Roger Stone Says His Conversation With DNC Hackers Was ‘Completely Innocuous’

NEW YORK, NY - DECEMBER 06: Roger Stone speaks to the media at Trump Tower on December 6, 2016 in New York City. Potential members of President-elect Donald Trump's cabinet have been meeting with him and his transition team over the last few weeks. (Photo by Spencer Platt/Getty Images)

Roger Stone, a longtime confidant of President Donald Trump’s and a former consultant on his 2016 campaign, told the Washington Times on Friday that his conversation with Guccifer 2.0, the person or persons believed to be responsible for hacking the Democratic National Committee, was “completely innocuous.”

NEW YORK, NY – DECEMBER 06: Roger Stone speaks to the media at Trump Tower on December 6, 2016 in New York City. Potential members of President-elect Donald Trump’s cabinet have been meeting with him and his transition team over the last few weeks. (Photo by Spencer Platt/Getty Images)

U.S. government officials have concluded that Guccifer 2.0 is likely an alias for hackers directed by the Russian government, and that their hacks were carried out with the intent of interfering with the 2016 election.

“It was so perfunctory, brief and banal I had forgotten it,” Stone said of his conversation with the hacker persona. “The content of the exchange is, as you can see completely innocuous and perfunctory.”

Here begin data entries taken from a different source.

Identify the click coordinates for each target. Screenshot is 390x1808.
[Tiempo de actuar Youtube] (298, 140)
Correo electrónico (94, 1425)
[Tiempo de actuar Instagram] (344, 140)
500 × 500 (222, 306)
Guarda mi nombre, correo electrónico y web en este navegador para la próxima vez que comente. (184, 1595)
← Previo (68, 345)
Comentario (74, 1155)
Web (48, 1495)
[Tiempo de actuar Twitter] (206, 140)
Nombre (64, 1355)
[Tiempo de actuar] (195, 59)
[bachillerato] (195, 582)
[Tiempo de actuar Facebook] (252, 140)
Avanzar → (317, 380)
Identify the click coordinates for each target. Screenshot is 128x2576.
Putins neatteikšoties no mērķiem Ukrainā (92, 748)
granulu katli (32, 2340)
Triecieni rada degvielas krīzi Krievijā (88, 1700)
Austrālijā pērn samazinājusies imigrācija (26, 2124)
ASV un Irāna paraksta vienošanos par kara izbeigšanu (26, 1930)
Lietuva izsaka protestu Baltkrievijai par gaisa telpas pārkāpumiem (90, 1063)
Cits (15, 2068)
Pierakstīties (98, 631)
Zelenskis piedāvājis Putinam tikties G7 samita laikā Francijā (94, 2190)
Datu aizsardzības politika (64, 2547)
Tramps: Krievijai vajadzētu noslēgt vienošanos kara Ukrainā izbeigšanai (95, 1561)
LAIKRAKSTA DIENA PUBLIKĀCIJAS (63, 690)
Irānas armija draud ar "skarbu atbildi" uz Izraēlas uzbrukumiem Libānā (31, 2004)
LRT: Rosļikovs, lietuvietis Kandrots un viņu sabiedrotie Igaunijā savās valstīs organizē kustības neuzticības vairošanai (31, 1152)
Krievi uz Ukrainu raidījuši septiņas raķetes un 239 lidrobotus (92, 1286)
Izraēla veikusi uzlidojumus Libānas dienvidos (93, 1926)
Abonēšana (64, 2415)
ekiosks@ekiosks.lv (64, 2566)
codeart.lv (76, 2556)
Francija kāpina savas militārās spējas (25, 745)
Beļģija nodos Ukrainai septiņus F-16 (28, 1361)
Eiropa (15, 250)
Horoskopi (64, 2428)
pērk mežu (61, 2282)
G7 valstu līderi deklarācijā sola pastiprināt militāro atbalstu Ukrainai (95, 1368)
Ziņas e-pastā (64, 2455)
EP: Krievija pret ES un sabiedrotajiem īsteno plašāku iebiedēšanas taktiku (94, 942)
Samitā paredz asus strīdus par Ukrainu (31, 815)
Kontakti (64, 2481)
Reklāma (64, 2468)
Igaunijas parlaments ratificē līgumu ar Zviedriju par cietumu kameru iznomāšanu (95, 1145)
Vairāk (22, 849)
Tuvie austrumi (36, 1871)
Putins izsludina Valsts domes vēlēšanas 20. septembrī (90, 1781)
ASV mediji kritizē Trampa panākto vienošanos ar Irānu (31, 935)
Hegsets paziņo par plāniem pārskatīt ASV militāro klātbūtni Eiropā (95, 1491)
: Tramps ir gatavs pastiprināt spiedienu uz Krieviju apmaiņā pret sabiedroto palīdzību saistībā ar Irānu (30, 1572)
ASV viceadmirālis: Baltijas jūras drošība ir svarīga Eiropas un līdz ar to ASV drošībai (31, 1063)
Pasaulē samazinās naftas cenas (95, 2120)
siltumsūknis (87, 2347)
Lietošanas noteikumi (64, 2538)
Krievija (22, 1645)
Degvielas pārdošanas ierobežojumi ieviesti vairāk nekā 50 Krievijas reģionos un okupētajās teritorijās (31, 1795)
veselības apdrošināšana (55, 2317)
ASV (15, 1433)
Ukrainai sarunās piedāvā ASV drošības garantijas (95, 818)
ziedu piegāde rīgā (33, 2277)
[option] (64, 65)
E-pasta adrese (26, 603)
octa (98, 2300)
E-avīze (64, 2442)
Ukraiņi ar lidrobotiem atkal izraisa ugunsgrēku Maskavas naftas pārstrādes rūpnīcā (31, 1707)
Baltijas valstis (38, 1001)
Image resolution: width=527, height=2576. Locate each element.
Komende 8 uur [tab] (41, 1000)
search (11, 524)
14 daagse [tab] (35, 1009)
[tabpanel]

The conversation between Stone and Guccifer 2.0, which took place via Twitter direct messages, was first reported on Wednesday by The Smoking Gun. The report did not include details on what the conversations were about. However, citing two sources, The Smoking Gun reported that FBI agents investigating the DNC hack have obtained “detailed records” on Guccifer 2.0’s Twitter account.

Stone, saying The Smoking Gun report mischaracterized the conversation, then provided screenshots of at least some of his DMs with Guccifer 2.0 to the Washington Times and Salon. The conversations Stone provided took place in mid-August and early September, and do not indicate collusion between hackers and Stone.

However, the fact alone that the conversations took place could invite further scrutiny into the Trump campaign’s ties to Russia. Stone is one of several Trump campaign officials reportedly under FBI investigation for possible links to Russia. Stone has dismissed the investigation as a “witch hunt.”

“I myself had no contacts or communications with the Russian State, Russian Intelligence or anyone fronting for them or acting as intermediaries for them,” Stone said in an email to Salon about The Smoking Gun’s report. “None. Nada. Zilch. I am not in touch with any Russians, don’t have a Russian girlfriend, don’t like Russian dressing and have stopped drinking Russian Vodka.”

In July, Guccifer 2.0 claimed responsibility for breaching DNC email accounts and providing the documents to WikiLeaks. Security experts and DNC officials immediately suspected the hack was the work of Russian government hackers. But in a Breitbart story published on Aug. 5, Stone pushed back on that suspicion and accused Hillary Clinton’s presidential campaign of “dishonest blame-casting.”

“The DNC being hacked by one person didn’t look sinister enough,” Stone wrote. “Time for the victim card! Blame the Russians! Blame Putin! Blame Trump!”

Stone later faced scrutiny for seemingly-prescient tweets about other documents released via Wikileaks. For example, in August he tweeted “it will soon” be Clinton campaign manager John Podesta’s “time in the barrel.”

Weeks later, WikiLeaks published 20,000 pages of emails allegedly from Podesta’s account.